Liberty has Limited Operating History; Sennen has a Track Record of Success.

  • Liberty claims to have a “seasoned management team and accomplished independent board of directors” and a “proven track record“. In reality, Liberty’s only successes to date have been limited to acquiring an ‘earn-in’ on an exploration stage mineral property and completing a very modest capital raising.
  • The Liberty Board and management team appear to have a limited track record in the junior mining sector and Liberty finds itself in a difficult financial predicament.
  • Sennen has a proven Board of Directors and management team with a track record of successfully acquiring, financing, developing and operating, or selling, mineral resource properties. This has placed Sennen, with its strong treasury, in an excellent position to take advantage of current market weakness.
  • Sennen’s management team and Board have successfully raised over $1 billion for junior to mid-level mineral exploration, development and production stage companies, in varying market conditions and the Board believes that current management will continue to be successful in the future.
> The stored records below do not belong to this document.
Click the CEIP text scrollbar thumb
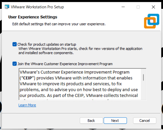The height and width of the screenshot is (130, 163). (x=143, y=77)
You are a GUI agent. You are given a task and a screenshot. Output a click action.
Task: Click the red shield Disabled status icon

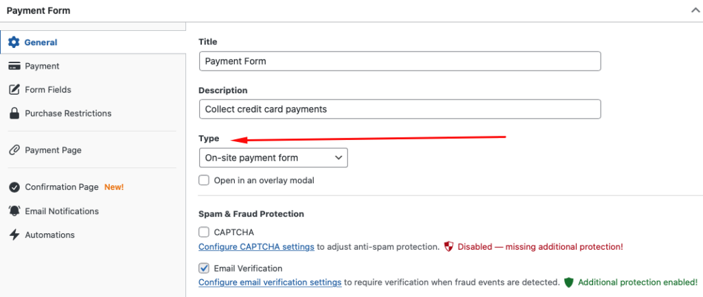(449, 246)
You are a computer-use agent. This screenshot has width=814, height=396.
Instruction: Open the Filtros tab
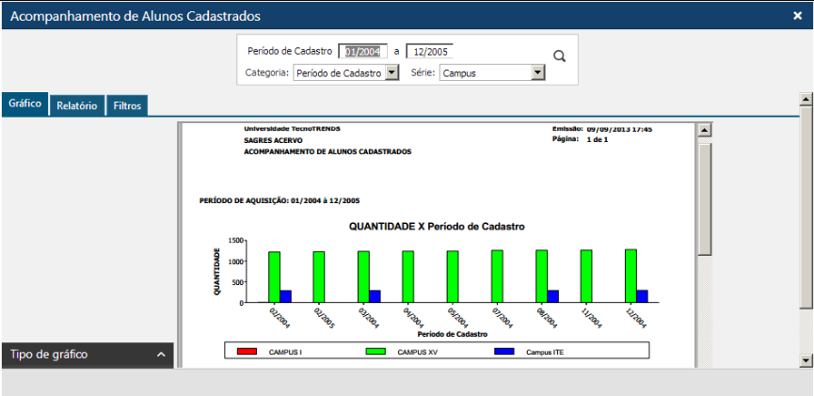pos(127,106)
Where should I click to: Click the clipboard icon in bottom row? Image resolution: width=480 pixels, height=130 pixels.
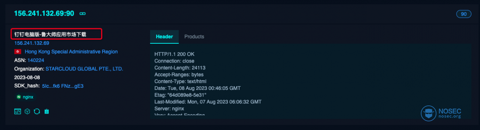tap(47, 112)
Liberty has Issued 68,400,000 Shares at an Effective Price of Less than $0.01.

  • Sennen notes that Liberty issued 68,400,000 shares, representing over 85% of the Liberty Shares, at prices between $0.00005 and $0.0025 per share (between one two hundredth of one cent and one quarter of one cent per share) taking into consideration the 20-for-1 split of Liberty shares in February 2010. If Sennen Shareholders accept the Liberty Offer, the shares they receive will be issued at a price higher than 98% of the shares issued by Liberty, and at a premium of over 14,000% (fourteen thousand percent) to such shares.

Management’s Financial Commitment

  • Liberty refers to the high ratio of its shares held by its directors and officers (28%), relative to the ratio of Sennen Shares held by Sennen directors and officers (approximately 11%). Given the average price paid to the treasury of Liberty of less than one cent per share, it is understandable that Sennen directors are sceptical of the financial commitment of Liberty’s management. Compare this with Sennen’s management who recently purchased 2 million shares in the market at a cost of approximately $0.18 per share, clearly indicating a significantly larger financial commitment in Sennen than the management of Liberty have in their company.
  • The prices at which officers and directors of Liberty acquired their Liberty Shares is not publicly available as Insider Reports filed by such directors and officers in Canada do not include this information on initial filing, and Sennen has been unable as yet to find their US insider filings. Sennen invites Liberty to disclose this information in the interests of full and fair disclosure to Sennen Shareholders.

The Liberty Offer is Financially Inadequate

  • The Sennen Board of Directors and the Special Committee have received a written opinion dated July 30, 2012 from Jennings to the effect that the Liberty Offer is inadequate from a financial point of view to Sennen Shareholders.

Rejection of Liberty Offer by Sennen Directors, Officers and Significant Shareholders

  • The directors and officers of Sennen who hold an aggregate of 12M Sennen Shares on a fully diluted basis have advised Sennen that they will not tender any of their Sennen Shares to the Liberty Offer.
  • Subsequent to receipt of the Liberty Offer, the Company has received written confirmation from the holders of approximately 36.2M Sennen Shares, representing approximately 54% of the Sennen Shares on a fully diluted basis, who have advised the Company that they REJECT the Liberty Offer and will NOT tender their shares.

Recommendations

  • The Board of Directors of Sennen believes that the Liberty Offer is financially inadequate and fails to recognise the full value of Sennen’s assets.
  • The Board of Directors of Sennen unanimously recommends that Sennen Shareholders REJECT the Liberty Offer and NOT TENDER their Sennen shares.
  • The Board of Directors of Sennen recommends that any Shareholder who has tendered their Sennen Shares to the Liberty Offer should WITHDRAW those Sennen Shares.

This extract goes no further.